Written instruction -> Copy the data below line for line, changing nothing.

Exercise data ->
— BEGIN —

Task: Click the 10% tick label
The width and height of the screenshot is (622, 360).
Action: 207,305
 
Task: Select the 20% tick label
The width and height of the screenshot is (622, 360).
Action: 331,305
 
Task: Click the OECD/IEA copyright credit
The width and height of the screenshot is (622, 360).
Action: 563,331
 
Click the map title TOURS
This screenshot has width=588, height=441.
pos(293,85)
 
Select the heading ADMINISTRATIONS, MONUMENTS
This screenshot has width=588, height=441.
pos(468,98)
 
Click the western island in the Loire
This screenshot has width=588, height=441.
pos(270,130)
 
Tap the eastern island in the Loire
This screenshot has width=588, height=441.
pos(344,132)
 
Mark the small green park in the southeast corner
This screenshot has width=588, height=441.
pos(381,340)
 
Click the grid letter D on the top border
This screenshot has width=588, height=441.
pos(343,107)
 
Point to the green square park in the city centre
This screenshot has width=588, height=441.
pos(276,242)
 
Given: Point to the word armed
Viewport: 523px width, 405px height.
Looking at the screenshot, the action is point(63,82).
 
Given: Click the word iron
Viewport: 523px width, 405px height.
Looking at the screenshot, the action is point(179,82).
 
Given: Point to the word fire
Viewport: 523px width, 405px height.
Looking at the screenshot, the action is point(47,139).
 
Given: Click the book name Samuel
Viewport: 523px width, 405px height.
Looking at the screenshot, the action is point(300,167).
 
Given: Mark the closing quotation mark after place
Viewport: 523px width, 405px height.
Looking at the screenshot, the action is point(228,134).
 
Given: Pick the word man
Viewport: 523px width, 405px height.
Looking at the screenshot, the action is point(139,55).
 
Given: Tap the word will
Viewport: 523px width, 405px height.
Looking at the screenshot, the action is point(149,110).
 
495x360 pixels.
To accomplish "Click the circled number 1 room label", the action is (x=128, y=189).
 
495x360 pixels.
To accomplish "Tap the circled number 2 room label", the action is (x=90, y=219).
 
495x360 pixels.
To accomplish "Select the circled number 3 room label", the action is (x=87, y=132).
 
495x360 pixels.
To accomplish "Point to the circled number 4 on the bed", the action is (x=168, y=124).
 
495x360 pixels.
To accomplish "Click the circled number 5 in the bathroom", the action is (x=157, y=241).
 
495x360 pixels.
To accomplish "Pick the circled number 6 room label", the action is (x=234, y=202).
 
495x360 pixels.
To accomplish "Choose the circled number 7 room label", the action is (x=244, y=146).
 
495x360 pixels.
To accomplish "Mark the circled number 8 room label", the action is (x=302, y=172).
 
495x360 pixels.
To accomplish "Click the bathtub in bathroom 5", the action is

— END —

Exercise result ->
Task: Click the 10% tick label
The width and height of the screenshot is (622, 360).
Action: 207,305
 
Task: Select the 20% tick label
The width and height of the screenshot is (622, 360).
Action: 331,305
 
Task: Click the OECD/IEA copyright credit
The width and height of the screenshot is (622, 360).
Action: 563,331
 
Click the map title TOURS
This screenshot has width=588, height=441.
pos(293,85)
 
Select the heading ADMINISTRATIONS, MONUMENTS
This screenshot has width=588, height=441.
pos(468,98)
 
Click the western island in the Loire
This screenshot has width=588, height=441.
pos(270,130)
 
Tap the eastern island in the Loire
This screenshot has width=588, height=441.
pos(344,132)
 
Mark the small green park in the southeast corner
This screenshot has width=588, height=441.
pos(381,340)
 
Click the grid letter D on the top border
This screenshot has width=588, height=441.
pos(343,107)
 
Point to the green square park in the city centre
This screenshot has width=588, height=441.
pos(276,242)
 
Given: Point to the word armed
Viewport: 523px width, 405px height.
Looking at the screenshot, the action is point(63,82).
 
Given: Click the word iron
Viewport: 523px width, 405px height.
Looking at the screenshot, the action is point(179,82).
 
Given: Point to the word fire
Viewport: 523px width, 405px height.
Looking at the screenshot, the action is point(47,139).
 
Given: Click the book name Samuel
Viewport: 523px width, 405px height.
Looking at the screenshot, the action is point(300,167).
 
Given: Mark the closing quotation mark after place
Viewport: 523px width, 405px height.
Looking at the screenshot, the action is point(228,134).
 
Given: Pick the word man
Viewport: 523px width, 405px height.
Looking at the screenshot, the action is point(139,55).
 
Given: Tap the word will
Viewport: 523px width, 405px height.
Looking at the screenshot, the action is point(149,110).
 
495x360 pixels.
To accomplish "Click the circled number 1 room label", the action is (x=128, y=189).
 
495x360 pixels.
To accomplish "Tap the circled number 2 room label", the action is (x=90, y=219).
 
495x360 pixels.
To accomplish "Select the circled number 3 room label", the action is (x=87, y=132).
 
495x360 pixels.
To accomplish "Point to the circled number 4 on the bed", the action is (x=168, y=124).
 
495x360 pixels.
To accomplish "Click the circled number 5 in the bathroom", the action is (x=157, y=241).
 
495x360 pixels.
To accomplish "Pick the circled number 6 room label", the action is (x=234, y=202).
 
495x360 pixels.
To accomplish "Choose the circled number 7 room label", the action is (x=244, y=146).
 
495x360 pixels.
To accomplish "Mark the circled number 8 room label", the action is (x=302, y=172).
 
495x360 pixels.
To accomplish "Click the bathtub in bathroom 5", the action is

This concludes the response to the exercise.